** Extracted records follows **
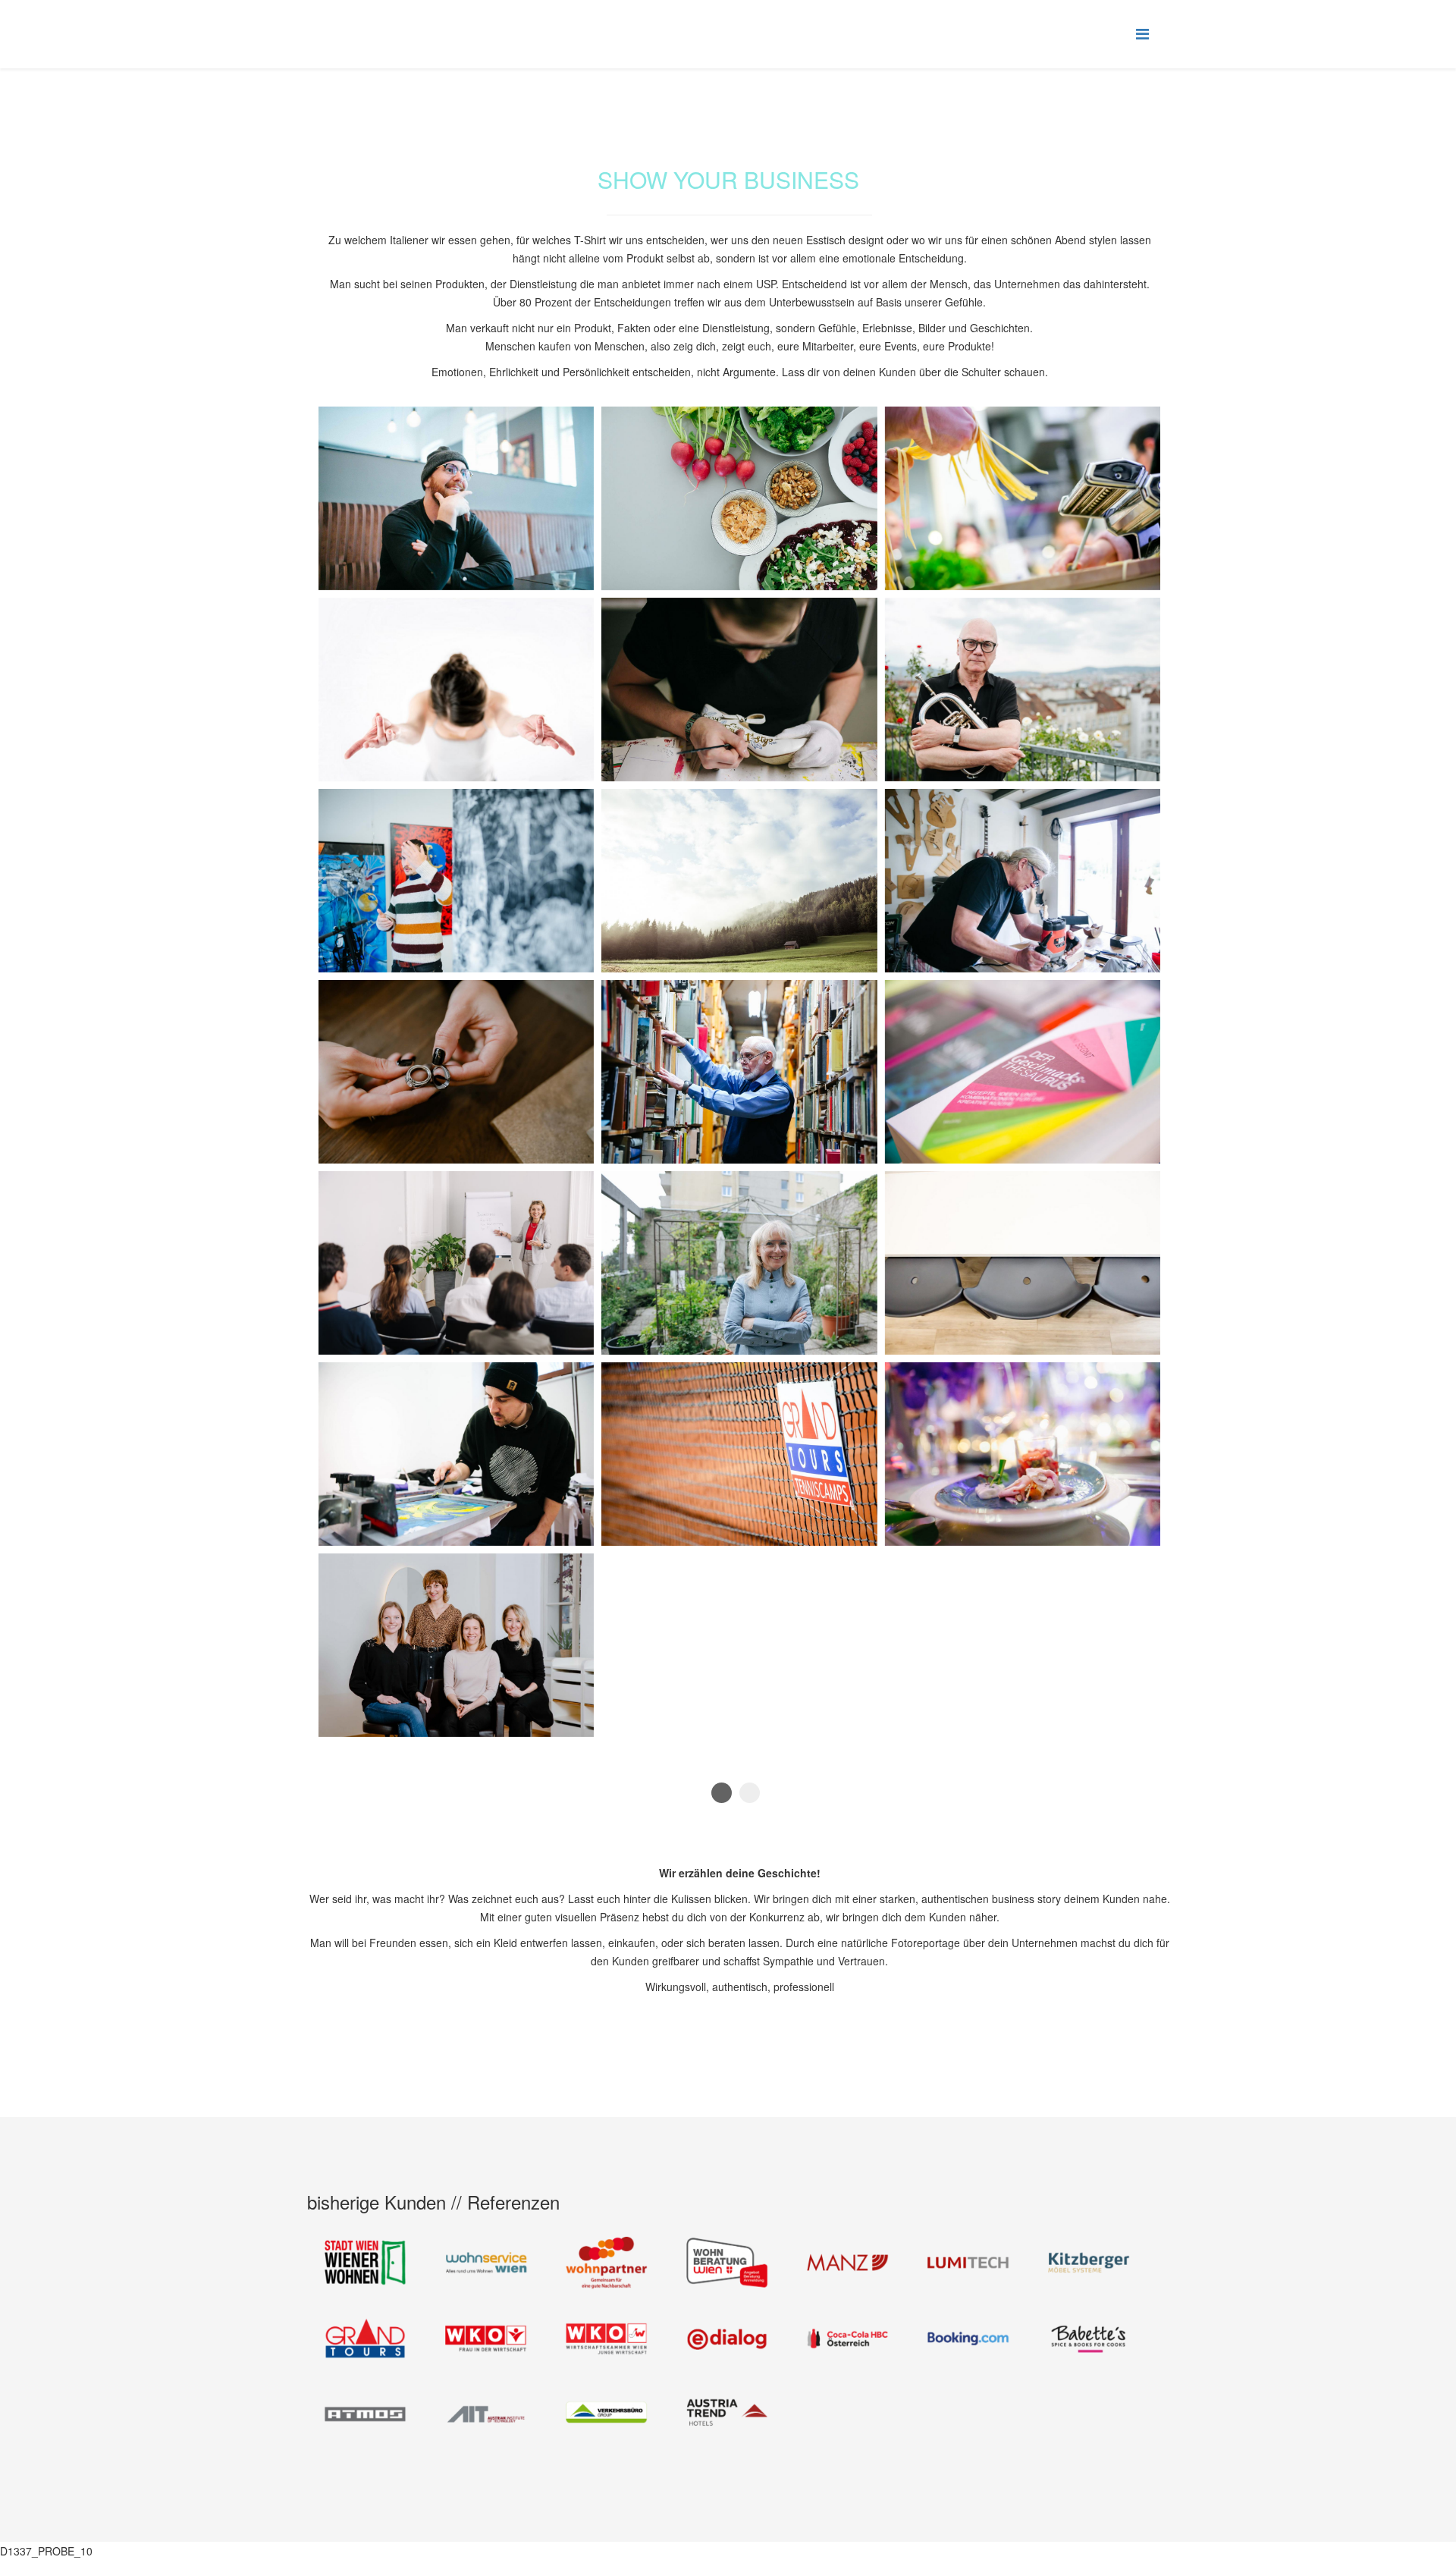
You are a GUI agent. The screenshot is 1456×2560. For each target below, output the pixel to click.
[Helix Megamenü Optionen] (1142, 33)
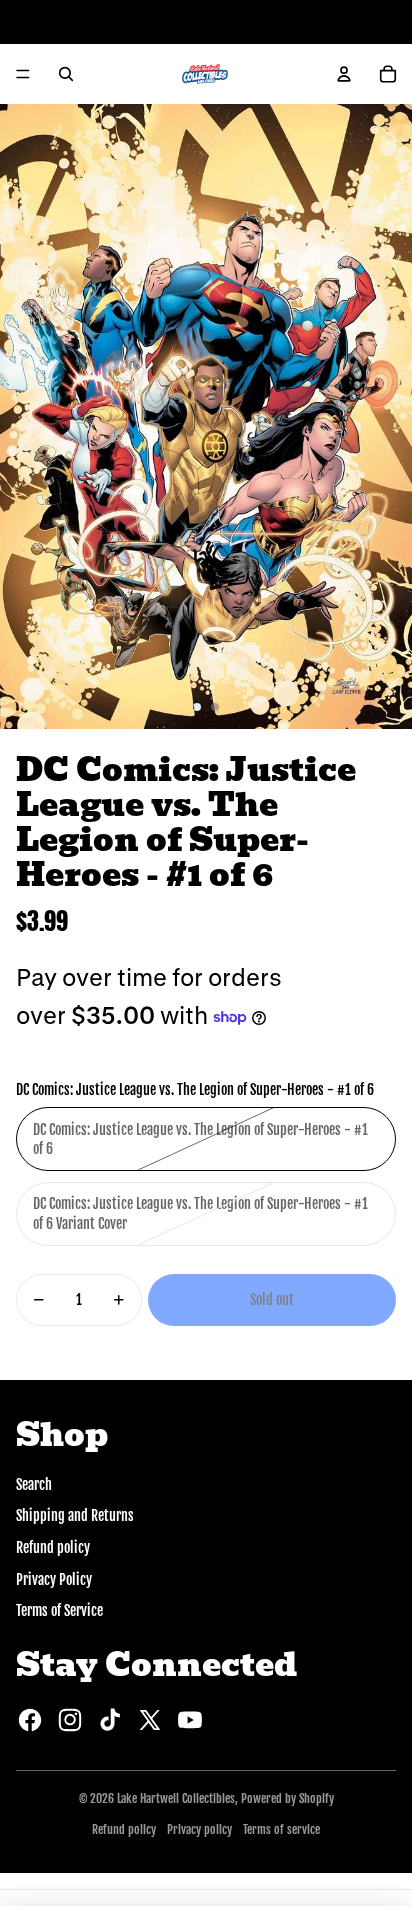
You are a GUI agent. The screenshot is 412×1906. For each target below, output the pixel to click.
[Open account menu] (344, 74)
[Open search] (66, 74)
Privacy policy (199, 1829)
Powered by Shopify (287, 1798)
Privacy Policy (54, 1579)
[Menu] (23, 74)
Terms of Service (59, 1610)
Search (34, 1484)
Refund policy (53, 1547)
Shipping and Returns (75, 1515)
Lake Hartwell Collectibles (176, 1798)
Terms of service (281, 1829)
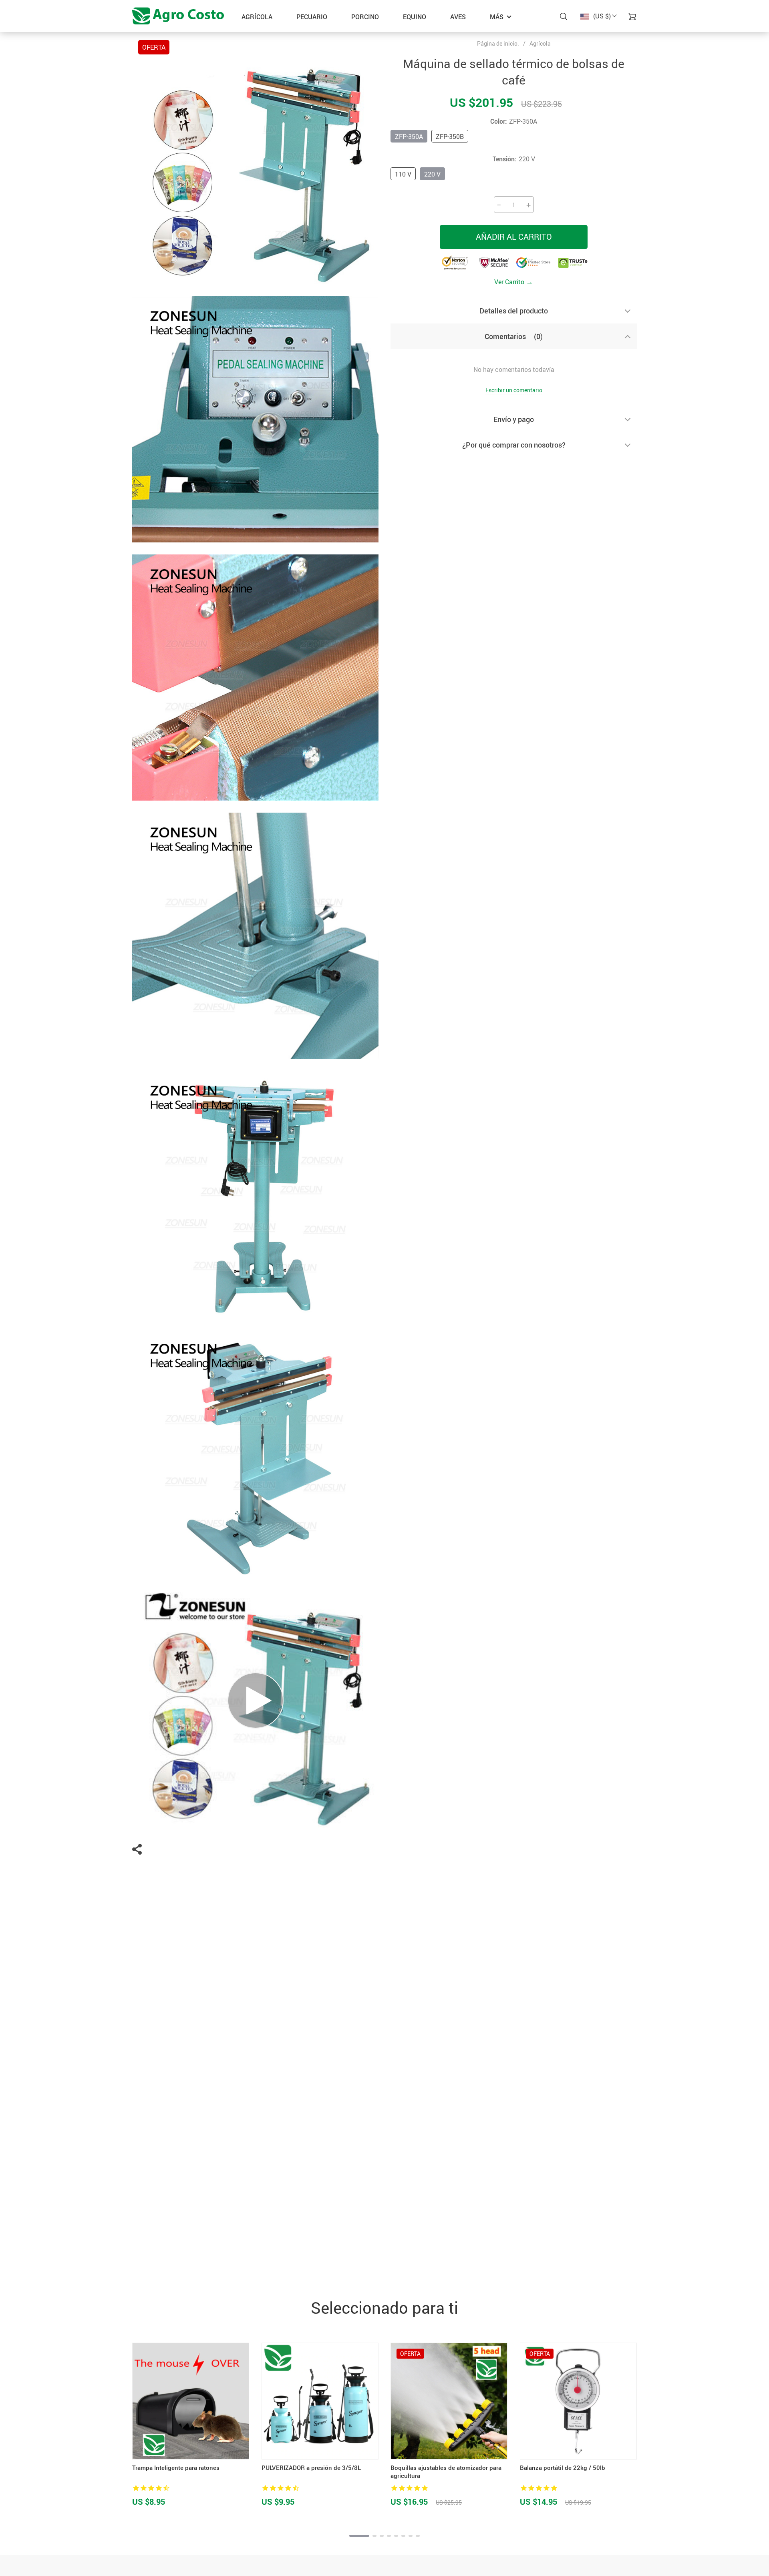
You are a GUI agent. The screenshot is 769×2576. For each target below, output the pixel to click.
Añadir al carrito (514, 236)
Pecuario (311, 16)
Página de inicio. (498, 43)
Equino (414, 16)
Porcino (365, 16)
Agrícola (257, 16)
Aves (458, 16)
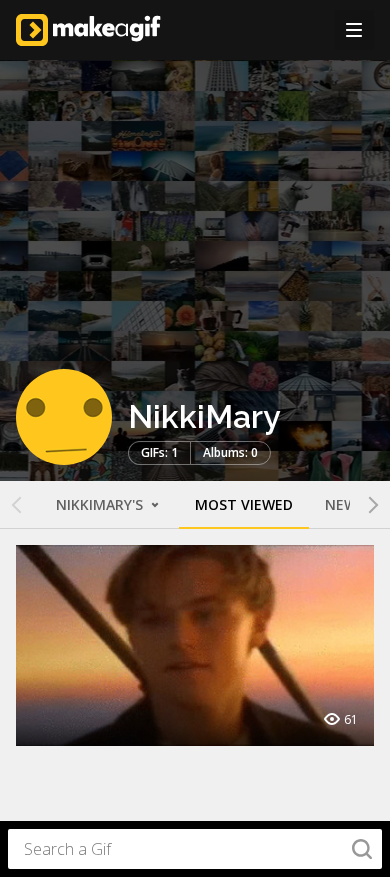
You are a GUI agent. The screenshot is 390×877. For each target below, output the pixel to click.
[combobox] (195, 849)
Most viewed (244, 504)
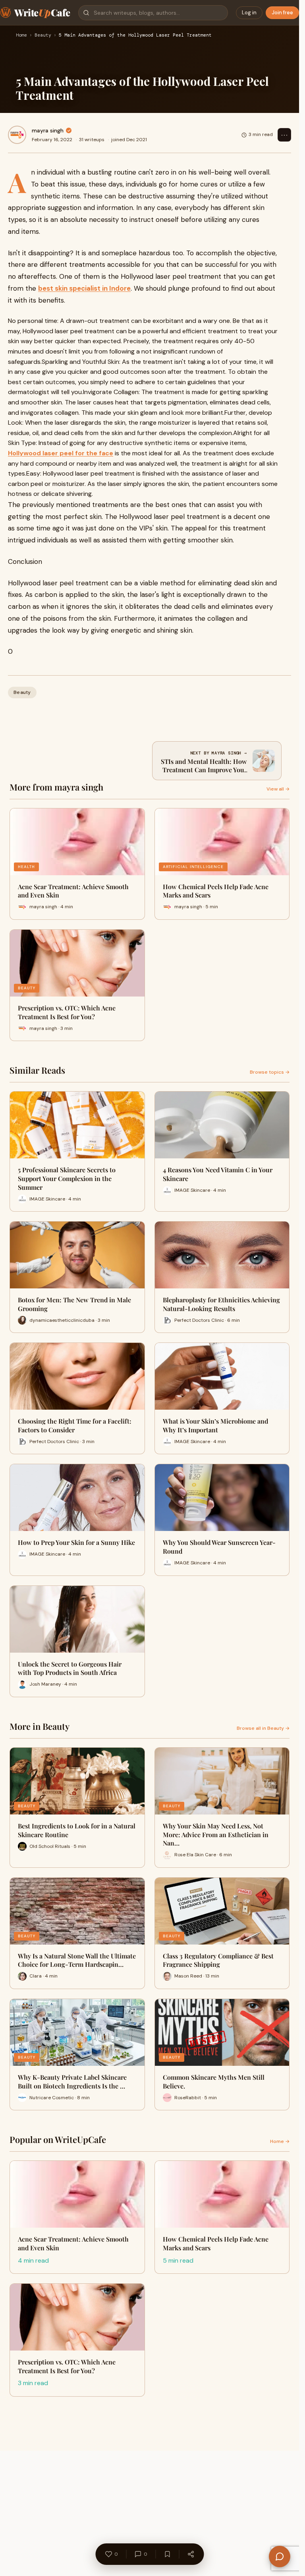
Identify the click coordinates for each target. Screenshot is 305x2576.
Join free (282, 12)
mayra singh (48, 130)
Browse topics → (270, 1072)
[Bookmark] (167, 2554)
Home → (280, 2141)
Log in (249, 12)
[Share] (191, 2554)
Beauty (43, 35)
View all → (278, 789)
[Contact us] (279, 2556)
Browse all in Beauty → (263, 1728)
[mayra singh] (17, 135)
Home (21, 35)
** End of Extracted records **
__Exercise goal__.
Give the lines again exactly, starting where the entries begin and stopping once the line with "Agrícola (257, 16)" is included; pictures are not copied.

__Answer for this exercise__.
You are a GUI agent. The screenshot is 1456×2560. For each target below, output the pixel to click.
[Helix Megamenü Optionen] (1142, 33)
You are a GUI agent. The screenshot is 412×1906. For each target below, output the pixel to click.
[Open account menu] (344, 74)
[Open search] (66, 74)
Privacy policy (199, 1829)
Powered by Shopify (287, 1798)
Privacy Policy (54, 1579)
[Menu] (23, 74)
Terms of Service (59, 1610)
Search (34, 1484)
Refund policy (53, 1547)
Shipping and Returns (75, 1515)
Lake Hartwell Collectibles (176, 1798)
Terms of service (281, 1829)
You are a GUI agent. The screenshot is 769×2576. For each target below, output the pixel to click.
Añadir al carrito (514, 236)
Pecuario (311, 16)
Página de inicio. (498, 43)
Equino (414, 16)
Porcino (365, 16)
Agrícola (257, 16)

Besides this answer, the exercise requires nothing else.